[Work item] Could you set down all of the data again, exactly as it stands?

Records from a dataset:
• • • •
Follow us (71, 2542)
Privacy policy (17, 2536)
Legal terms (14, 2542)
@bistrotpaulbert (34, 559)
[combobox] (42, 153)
• • • •
[Response to this task]
Follow us (71, 2542)
Privacy policy (17, 2536)
Legal terms (14, 2542)
@bistrotpaulbert (34, 559)
[combobox] (42, 153)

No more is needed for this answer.